--- Excerpt provided ---
◇ ◇ ◇ ◇ ◇ ◇ ◇
Longitudinal section of an undivided CEA specimen at artery center line level showing the cutting line for P and DS segments separation. Prevalent complicated plaque features of P (lipid-necrotic core, calcium deposits, fibrosis and haemorrage) and milder changes of its downstream side DS (prevalent VSMCs and collagen component, small lipid and calcium deposits) are evidenced by Masson’s trichrome and α-SMA immunostaining (from top to bottom). Original magnification 2×, insets 10×.

Figure 2

Left: P and DS sections stained with (a) Masson’s trichrome stain, (b) α-SMA and (c) CD68 immunostain (original magnification 2×, insets 10×). P is a type VI plaque with a necrotic core, calcifications, intraplaque thrombus and a thin fibrous cap composed of collagen and αSM-actin positive cells; minor intraplaque CD68 positive staining is present and α-SMA -actin positive contractile VSMCs are also visible on the outer border of the specimen (opposite to the lumen) due to surgical cleavage of plaque from the intact tunica media. In DS, a much thinner lesion (equivalent to Stary type III) with extensive α -SMA and CD68 cellular positivity is present. Right: From top to bottom. Average values and SD of lesional area (mm²), intralesional α-SMA and CD68 stain positivity (% of lesional area) of P and DS segments of all specimens’ sections: a smaller lesional area and a markedly higher positivity of both cellular markers in the distal side of the plaque is evident (*p<0.05, **p<0.02 paired t-test).

Figure 3

Pie charts of the total identified proteins from P and DS. A) Identified proteins are divided on the basis of their localization in intracellular or extracellular space based on Gene Ontology. B) Identified proteins are evaluated with SecretomeP software to compute their secretion potential. They were divided in 1) classically secreted 2) not-classically secreted and 3) not-predicted.

Figure 4

Differential protein expression obtained by mass spectrometric analysis of P and DS. Four of the 31 proteins reported in table 3 are chosen and comparative expression analysis is presented as Box plots. Box plots show median value, standard deviation (SD), 50%, minimum and maximum intensity values and were exported from Marker View software.

Figure 5

Left: Western blot analysis of P and DS secretomes. Densitometric quantification of vinculin and thrombospondin-1 using Quantity One 1D analysis software. Representative images: 10 μg of proteins were separated on SDS-PAGE and blotted on nitrocellulose membrane. Immunoblots were probed with antibodies against vinculin and thrombospondin-1. Right: ELISA assay for vitamin D binding protein expression in secretome samples (P and DS).
◇ ◇ ◇ ◇ ◇ ◇ ◇
--- Work request 1 ---
In the figure captions on carotid plaque segments, what type of lesion is the DS section said to be equivalent to?
--- Work request 2 ---
Carry on the figure captions on carotid plaque segments from the point where they stop.

--- Information given ---
◇ ◇ ◇ ◇ ◇ ◇ ◇
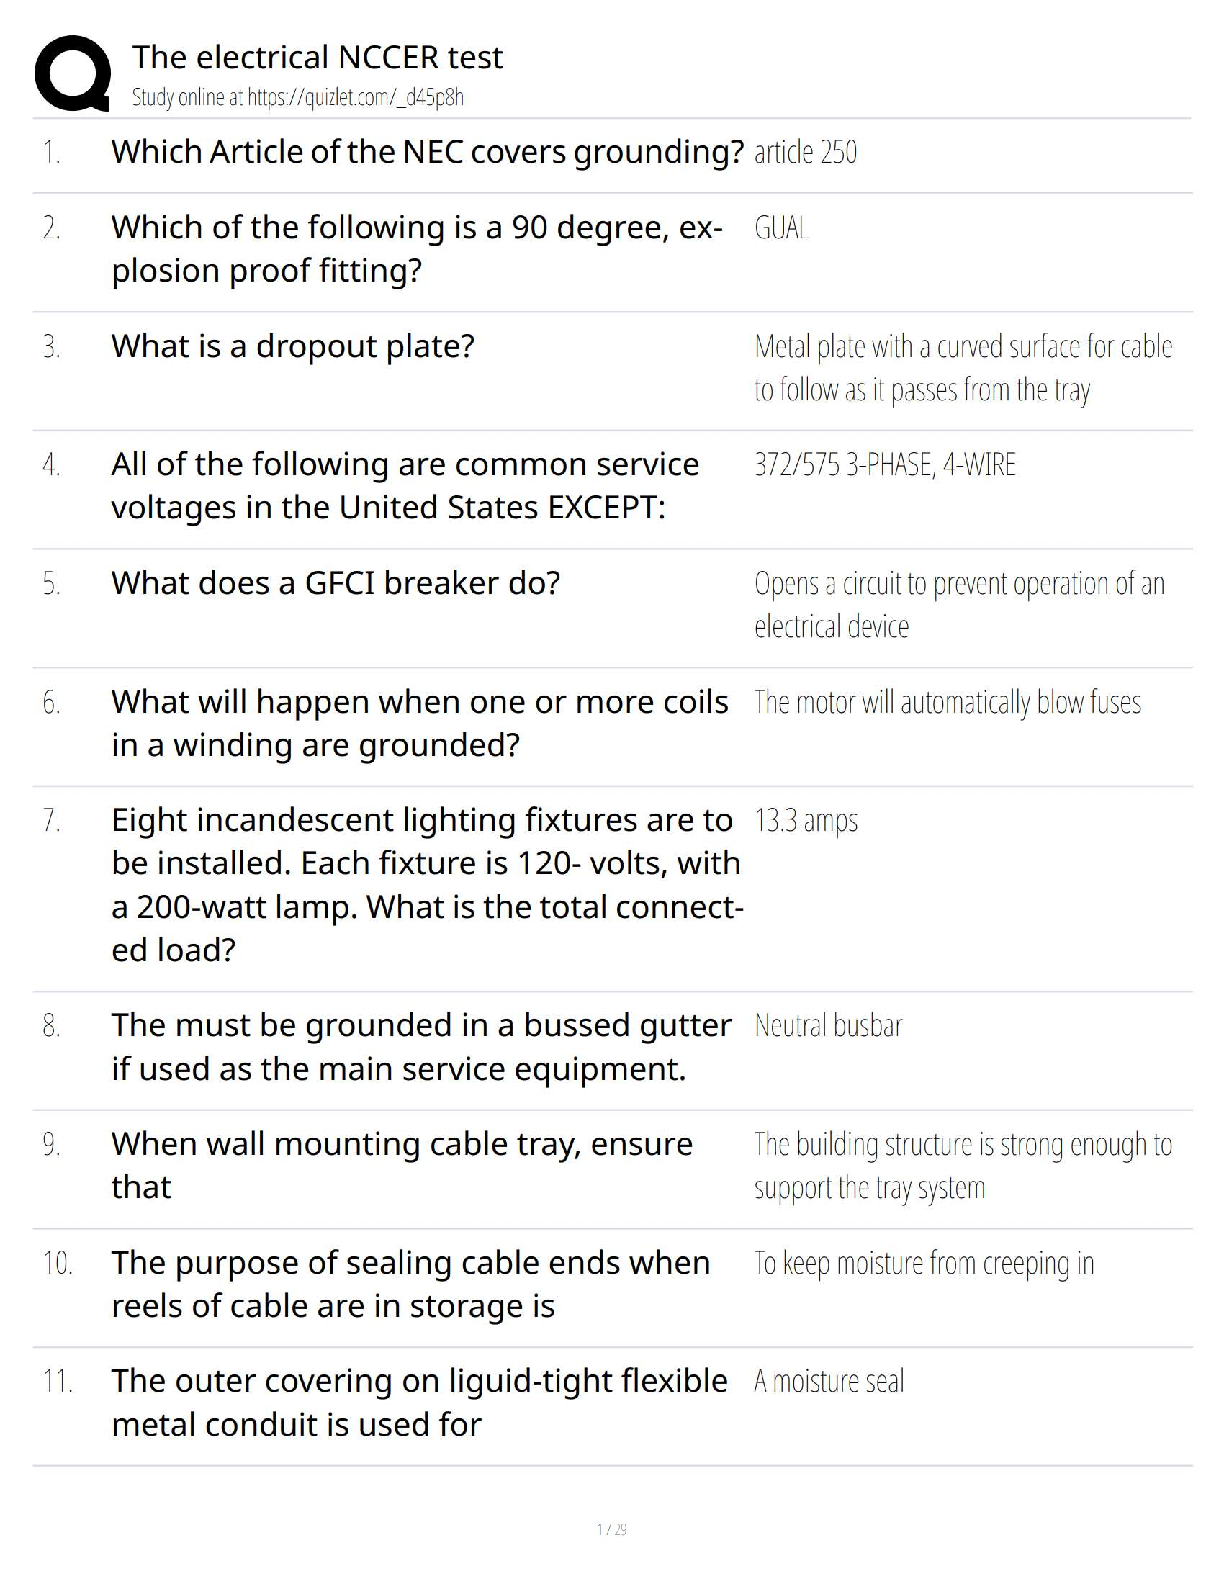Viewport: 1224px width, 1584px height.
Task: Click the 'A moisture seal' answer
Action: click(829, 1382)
◇ ◇ ◇ ◇ ◇ ◇ ◇
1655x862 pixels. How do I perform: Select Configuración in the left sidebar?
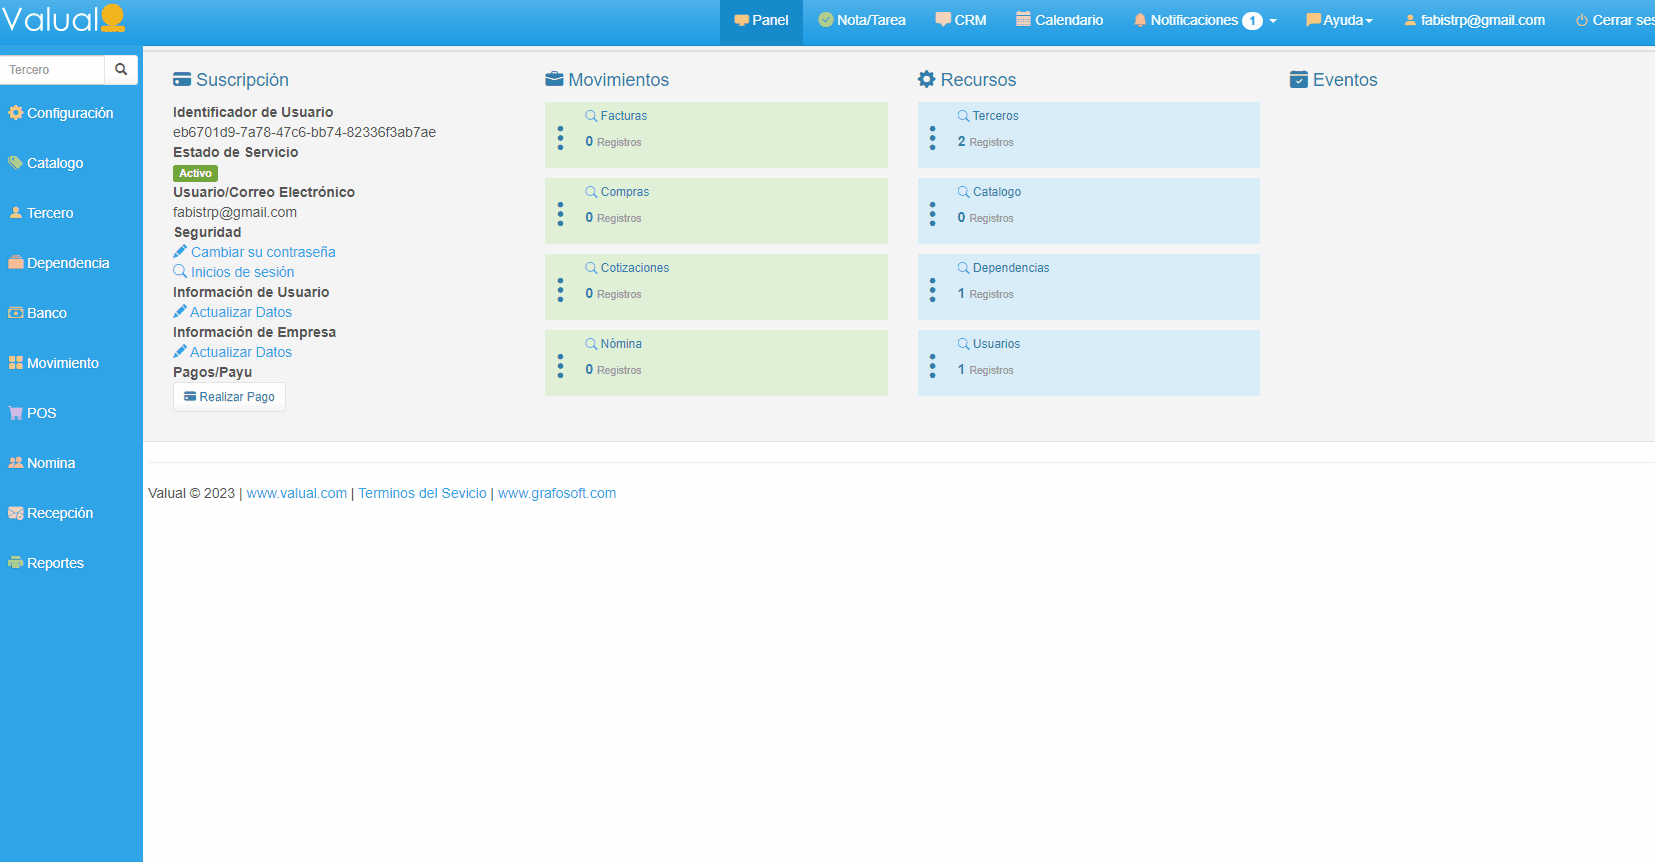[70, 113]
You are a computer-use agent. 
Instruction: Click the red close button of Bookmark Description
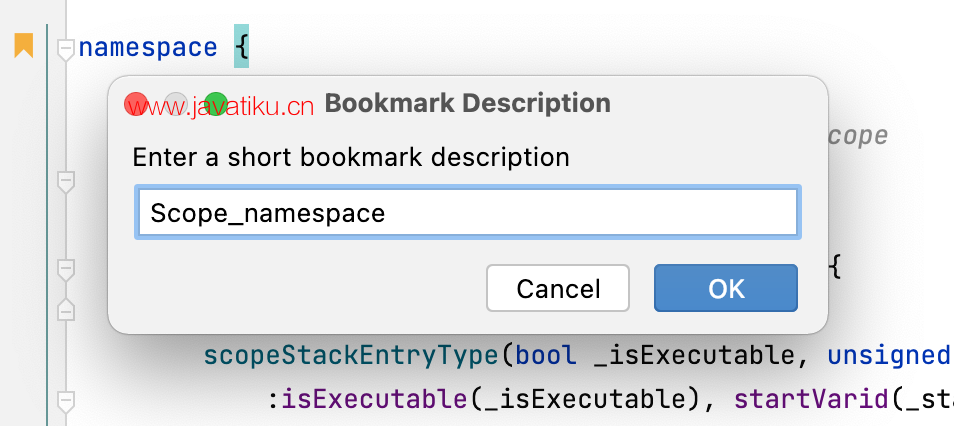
◇ ◇ ◇ ◇ ◇ ◇ ◇
--- Expected output 1 ---
Stary type III

--- Expected output 2 ---
Figure 6

Top: Double immunostaining of thrombospondin-1 (red) and vinculin (brown) in P (A) and DS (B) sections of a fibrocalcific type Vb plaque. Low magnification (2×, left) and high magnification (10× to 40×) microscopic fields (insets) are shown. Neither cellular nor extracellular co-distribution of the two antibodies is present. A selective cellular binding of vinculin both on P an DS sections is evident, while thrombospondin-1 is almost exclusively located in the fibrocalcific core of P. Bottom: Average values and SD of thrombospondin-1 and vinculin positivity (single immunostaining) in lesional area of all CEA specimens showing a markedly greater stain in P as compared toDS for thrombospondin-1 and an opposite pattern for vinculin. *p<0.02 paired t-test.

Figure 7

ELISA assay for thrombospondin-1 and vitamin D binding protein expression in plasma samples of 34 CEA patients classified as symptomatic and asymptomatic and 10 healthy controls.

Figure 8

Ingenuity Pathway Analysis (IPA) of a subset of 56 proteins identified in the secretome of CEA specimens. Pathways were generated based on the information stored in IPA Knowledge base. Nodes correspond to the 56 proteins and are reported with their Gene Codes. Colors correspond to differentially released proteins between P and DS reported in Table 3. Red: up-released by P. Green: down-released by P. Extracellular space, cytoplasm and plasma membrane proteins are shown based on IPA classification.